Brexit : les députés britanniques maintiennent le suspens

Photo. Illustration. La Premier ministre britannique Theresa May a quitté ses fonctions et passé le témoin à Boris Johnson

Les députés britanniques qui ont rejeté la veille l’accord de sortie de la Grande Bretagne ont jeudi voté pour un report du Brexit d’au moins trois mois.

Par ce vote, les députés britanniques offre une bouffée d’oxygène à la Première ministre, Theresa May à quinze jours de la sortie prévue du Royaume-Uni de l’Union Européenne.

Le Parlement acte ainsi le fait qu’il n’est pas prêt, faute de consensus sur la forme à donner aux 46 ans de relation avec l’organisation européenne.

Selon la motion présentée par le gouvernement et adoptée par 412 voix contre 202, les députés “acceptent que le gouvernement cherche un accord avec l’Union européenne” pour un report de la date du Brexit.

Elle prévoit un court report, jusqu’au 30 juin, si les élus britanniques approuvent l’accord de retrait de Theresa May, qu’ils ont déjà retoqué à deux reprises mais qu’elle a décidé de leur soumettre encore une fois d’ici le 20 mars.

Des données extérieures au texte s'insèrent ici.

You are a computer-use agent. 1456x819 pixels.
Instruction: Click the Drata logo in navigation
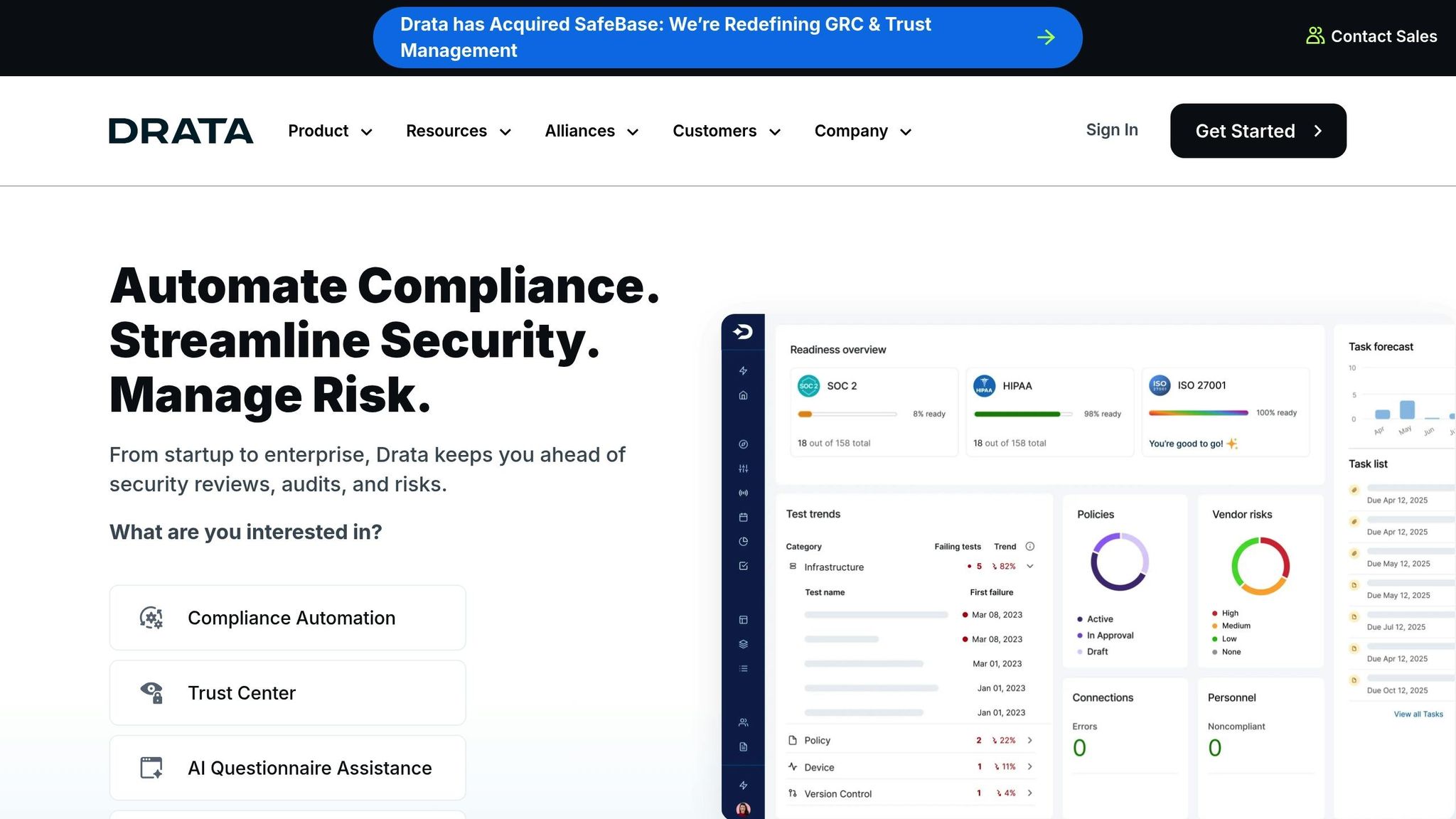point(181,131)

Si l’accord est encore recalé, alors le report devra aller au-delà du 30 juin et impliquera que le pays participe aux prochaines élections européennes en mai, a prévenu Theresa May.

Ce scénario d’un long report prolongerait l’incertitude dans laquelle est plongé le Royaume-Uni depuis qu’il a voté pour sortir de l’Union européenne en juin 2016.

Il pourrait même signifier pas de Brexit du tout, a insisté la dirigeante conservatrice qui compte bien jouer sur cette menace pour rallier à son accord les eurosceptiques de son Parti conservateur et les députés du petit parti unioniste nord-irlandais DUP, son allié au Parlement.

Mais pour le leader de l’opposition travailliste, Jeremy Corbyn, Mme May devrait accepter que son accord, qui prévoit une sortie du marché unique et de l’union douanière européenne, n’est pas “une option viable”.

La Commission européenne a rappelé jeudi soir que “toute demande de prolongation de (la période de négociations prévue par) l’article 50 nécessite l’accord unanime des 27 autres pays membres” et devrait être dûment justifiée.

Plus tôt, le président du Conseil européen Donald Tusk avait invité les 27 à être prêts à accorder “une longue prolongation” au Royaume-Uni s’il “accepte de repenser sa stratégie pour le Brexit et parvient à dégager un consensus autour de celle-ci”.